United States District Court, D. New Jersey
Sep 18, 2023
1:22-cv-05931 (D.N.J. Sep. 18, 2023)

Opinion

1:22-cv-05931

09-18-2023

WALTER DIBEASE, et al., Plaintiffs, v. UNITED STATES OF AMERICA, Defendant.

James Edward Hockenberry LAW OFFICE OF LEON AUSSPRUNG, MD, LLC On behalf of Plaintiffs. Kevin James Maggio Assistant United States Attorney DEPARTMENT OF JUSTICE On behalf of Defendant.


James Edward Hockenberry

LAW OFFICE OF LEON AUSSPRUNG, MD, LLC

On behalf of Plaintiffs.

Kevin James Maggio

Assistant United States Attorney

DEPARTMENT OF JUSTICE

On behalf of Defendant.

OPINION

CHRISTINE P. O'HEARN, UNITED STATES DISTRICT JUDGE

This matter comes before the Court on the United States' (“Defendant”) Motion to Dismiss (ECF No. 7) the Complaint filed by Plaintiffs Walter and Monica DiBease (“Plaintiffs”) (ECF No. 1). The Court did not hear oral argument pursuant to Local Rule 78.1. For the reasons that follow, Defendant's Motion is GRANTED.

I. BACKGROUND

On the morning of Friday, February 19, 2021, at approximately 8:05 am, Mr. DiBease allegedly slipped and fell on the “snow and/or ice covered and/or otherwise slippery . . . steps and/or sidewalk and/or pedestrian walkways” of the United States Post Office located in Haddonfield, New Jersey (“Post Office”). (Compl., ECF No. 1 at ¶ 11; Def.'s Br., ECF No. 7 at 2). As a result of the fall, Mr. DiBease alleges that he “suffer[ed] severe, permanent, and grievous injuries” (ECF No. 1 at ¶ 11), “including to his cervical spine.” (Pl. Resp., ECF No. 17 at 1).

STUDY QUESTIONS
1. Using the court opinion above, decide whether each statement agrees with it. Answer yes or no, and quote the deciding words. (a) The fall allegedly took place at a post office in Haddonfield, New Jersey. (b) The Court heard oral argument before ruling on the motion. (c) The fall allegedly happened in the evening.
2. Set down everything in the court opinion from "United States District Court, D." down to "JUSTICE On behalf of Defendant.".

LISTED ENTRIES
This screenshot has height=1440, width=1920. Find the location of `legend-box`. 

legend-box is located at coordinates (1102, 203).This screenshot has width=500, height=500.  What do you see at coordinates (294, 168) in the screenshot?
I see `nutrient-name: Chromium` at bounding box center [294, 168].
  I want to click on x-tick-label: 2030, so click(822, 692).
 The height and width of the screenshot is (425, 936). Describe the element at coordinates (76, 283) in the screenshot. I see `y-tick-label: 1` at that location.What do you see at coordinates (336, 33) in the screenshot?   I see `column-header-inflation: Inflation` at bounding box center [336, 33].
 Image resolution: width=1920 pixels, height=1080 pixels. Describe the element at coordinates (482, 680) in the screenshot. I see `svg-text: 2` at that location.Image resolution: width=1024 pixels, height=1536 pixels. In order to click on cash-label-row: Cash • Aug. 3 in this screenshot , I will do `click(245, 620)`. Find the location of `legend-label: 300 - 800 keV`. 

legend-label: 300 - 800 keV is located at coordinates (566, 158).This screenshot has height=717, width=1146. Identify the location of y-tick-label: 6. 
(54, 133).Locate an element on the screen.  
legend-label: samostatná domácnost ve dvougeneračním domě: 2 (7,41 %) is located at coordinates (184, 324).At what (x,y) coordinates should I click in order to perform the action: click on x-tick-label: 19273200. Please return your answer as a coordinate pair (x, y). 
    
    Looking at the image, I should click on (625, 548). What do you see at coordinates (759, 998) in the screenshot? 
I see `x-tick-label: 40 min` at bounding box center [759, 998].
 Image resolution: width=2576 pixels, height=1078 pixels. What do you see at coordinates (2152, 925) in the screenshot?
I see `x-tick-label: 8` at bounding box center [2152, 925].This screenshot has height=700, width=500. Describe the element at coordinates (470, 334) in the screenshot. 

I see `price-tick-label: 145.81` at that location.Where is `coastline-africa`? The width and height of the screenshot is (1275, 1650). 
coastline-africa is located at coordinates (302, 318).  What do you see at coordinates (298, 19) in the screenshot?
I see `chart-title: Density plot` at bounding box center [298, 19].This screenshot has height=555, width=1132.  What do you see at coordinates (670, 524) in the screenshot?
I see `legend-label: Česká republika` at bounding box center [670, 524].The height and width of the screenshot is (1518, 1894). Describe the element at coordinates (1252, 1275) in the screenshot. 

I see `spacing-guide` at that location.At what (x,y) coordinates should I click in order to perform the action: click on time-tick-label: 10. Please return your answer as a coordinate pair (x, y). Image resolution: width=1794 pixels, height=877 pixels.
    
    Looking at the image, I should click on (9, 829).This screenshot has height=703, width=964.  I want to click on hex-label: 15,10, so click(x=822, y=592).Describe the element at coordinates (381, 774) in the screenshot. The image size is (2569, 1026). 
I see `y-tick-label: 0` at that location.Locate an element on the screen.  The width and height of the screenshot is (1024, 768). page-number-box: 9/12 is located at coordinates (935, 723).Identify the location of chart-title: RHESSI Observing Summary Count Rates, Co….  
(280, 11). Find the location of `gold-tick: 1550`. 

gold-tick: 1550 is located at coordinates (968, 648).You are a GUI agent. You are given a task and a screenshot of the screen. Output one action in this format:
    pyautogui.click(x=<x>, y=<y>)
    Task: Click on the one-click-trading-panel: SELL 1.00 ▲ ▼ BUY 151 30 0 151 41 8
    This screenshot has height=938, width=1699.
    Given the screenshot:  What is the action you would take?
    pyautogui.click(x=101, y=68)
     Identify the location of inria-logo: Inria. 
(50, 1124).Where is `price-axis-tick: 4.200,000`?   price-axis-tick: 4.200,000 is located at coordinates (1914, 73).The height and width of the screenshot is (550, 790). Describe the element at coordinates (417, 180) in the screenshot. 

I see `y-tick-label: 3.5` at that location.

YOUR WRITTEN ANSWERS
1.
(a) Yes: "the United States Post Office located in Haddonfield, New Jersey"
(b) No: "The Court did not hear oral argument pursuant to Local Rule 78.1."
(c) No: "at approximately 8:05 am"

2.
United States District Court, D. New Jersey
Sep 18, 2023
1:22-cv-05931 (D.N.J. Sep. 18, 2023)

Opinion

1:22-cv-05931

09-18-2023

WALTER DIBEASE, et al., Plaintiffs, v. UNITED STATES OF AMERICA, Defendant.

James Edward Hockenberry LAW OFFICE OF LEON AUSSPRUNG, MD, LLC On behalf of Plaintiffs. Kevin James Maggio Assistant United States Attorney DEPARTMENT OF JUSTICE On behalf of Defendant.